(Stored data entries)
★ ★ ★
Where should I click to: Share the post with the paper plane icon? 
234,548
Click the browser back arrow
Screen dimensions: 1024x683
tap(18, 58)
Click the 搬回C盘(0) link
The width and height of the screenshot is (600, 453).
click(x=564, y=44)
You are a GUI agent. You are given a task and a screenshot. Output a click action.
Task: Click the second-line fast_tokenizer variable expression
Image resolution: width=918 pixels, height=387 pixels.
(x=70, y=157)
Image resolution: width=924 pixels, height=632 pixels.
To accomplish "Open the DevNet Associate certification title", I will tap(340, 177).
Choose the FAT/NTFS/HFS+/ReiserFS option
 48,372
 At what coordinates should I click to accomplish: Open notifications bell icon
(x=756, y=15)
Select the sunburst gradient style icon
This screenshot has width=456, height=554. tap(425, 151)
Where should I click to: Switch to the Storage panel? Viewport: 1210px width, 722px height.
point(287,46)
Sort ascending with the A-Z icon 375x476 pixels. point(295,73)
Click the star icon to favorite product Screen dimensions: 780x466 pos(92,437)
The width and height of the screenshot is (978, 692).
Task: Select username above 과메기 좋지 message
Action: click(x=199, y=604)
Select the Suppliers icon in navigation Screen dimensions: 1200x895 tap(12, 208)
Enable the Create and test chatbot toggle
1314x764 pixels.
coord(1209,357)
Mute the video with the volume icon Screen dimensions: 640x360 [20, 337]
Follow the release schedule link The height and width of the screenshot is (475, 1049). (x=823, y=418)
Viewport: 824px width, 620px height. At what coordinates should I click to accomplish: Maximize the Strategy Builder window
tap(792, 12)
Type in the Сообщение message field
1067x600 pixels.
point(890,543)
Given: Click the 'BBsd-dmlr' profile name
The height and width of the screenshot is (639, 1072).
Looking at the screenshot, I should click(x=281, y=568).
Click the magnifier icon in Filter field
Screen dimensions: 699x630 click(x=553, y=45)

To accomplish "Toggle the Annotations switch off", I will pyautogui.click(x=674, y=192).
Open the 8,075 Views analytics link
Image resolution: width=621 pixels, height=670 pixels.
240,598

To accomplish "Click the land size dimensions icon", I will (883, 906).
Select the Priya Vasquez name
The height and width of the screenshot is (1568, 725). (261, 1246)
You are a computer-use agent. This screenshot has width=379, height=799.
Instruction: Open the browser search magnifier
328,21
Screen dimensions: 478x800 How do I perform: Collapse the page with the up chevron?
★ ★ ★
Problem to work on. Exactly as shown above, return every record.

Exercise result.
Where should I click to: Share the post with the paper plane icon? 
234,548
Click the browser back arrow
Screen dimensions: 1024x683
tap(18, 58)
Click the 搬回C盘(0) link
The width and height of the screenshot is (600, 453).
click(x=564, y=44)
You are a GUI agent. You are given a task and a screenshot. Output a click action.
Task: Click the second-line fast_tokenizer variable expression
Image resolution: width=918 pixels, height=387 pixels.
(x=70, y=157)
Image resolution: width=924 pixels, height=632 pixels.
To accomplish "Open the DevNet Associate certification title", I will tap(340, 177).
Choose the FAT/NTFS/HFS+/ReiserFS option
 48,372
 At what coordinates should I click to accomplish: Open notifications bell icon
(x=756, y=15)
Select the sunburst gradient style icon
This screenshot has width=456, height=554. tap(425, 151)
Where should I click to: Switch to the Storage panel? Viewport: 1210px width, 722px height.
point(287,46)
Sort ascending with the A-Z icon 375x476 pixels. point(295,73)
Click the star icon to favorite product Screen dimensions: 780x466 pos(92,437)
The width and height of the screenshot is (978, 692).
Task: Select username above 과메기 좋지 message
Action: click(x=199, y=604)
Select the Suppliers icon in navigation Screen dimensions: 1200x895 tap(12, 208)
Enable the Create and test chatbot toggle
1314x764 pixels.
coord(1209,357)
Mute the video with the volume icon Screen dimensions: 640x360 [20, 337]
Follow the release schedule link The height and width of the screenshot is (475, 1049). (x=823, y=418)
Viewport: 824px width, 620px height. At what coordinates should I click to accomplish: Maximize the Strategy Builder window
tap(792, 12)
Type in the Сообщение message field
1067x600 pixels.
point(890,543)
Given: Click the 'BBsd-dmlr' profile name
The height and width of the screenshot is (639, 1072).
Looking at the screenshot, I should click(x=281, y=568).
Click the magnifier icon in Filter field
Screen dimensions: 699x630 click(x=553, y=45)

To accomplish "Toggle the Annotations switch off", I will pyautogui.click(x=674, y=192).
Open the 8,075 Views analytics link
Image resolution: width=621 pixels, height=670 pixels.
240,598

To accomplish "Click the land size dimensions icon", I will (883, 906).
Select the Priya Vasquez name
The height and width of the screenshot is (1568, 725). (261, 1246)
You are a computer-use agent. This screenshot has width=379, height=799.
Instruction: Open the browser search magnifier
328,21
Screen dimensions: 478x800 How do I perform: Collapse the page with the up chevron?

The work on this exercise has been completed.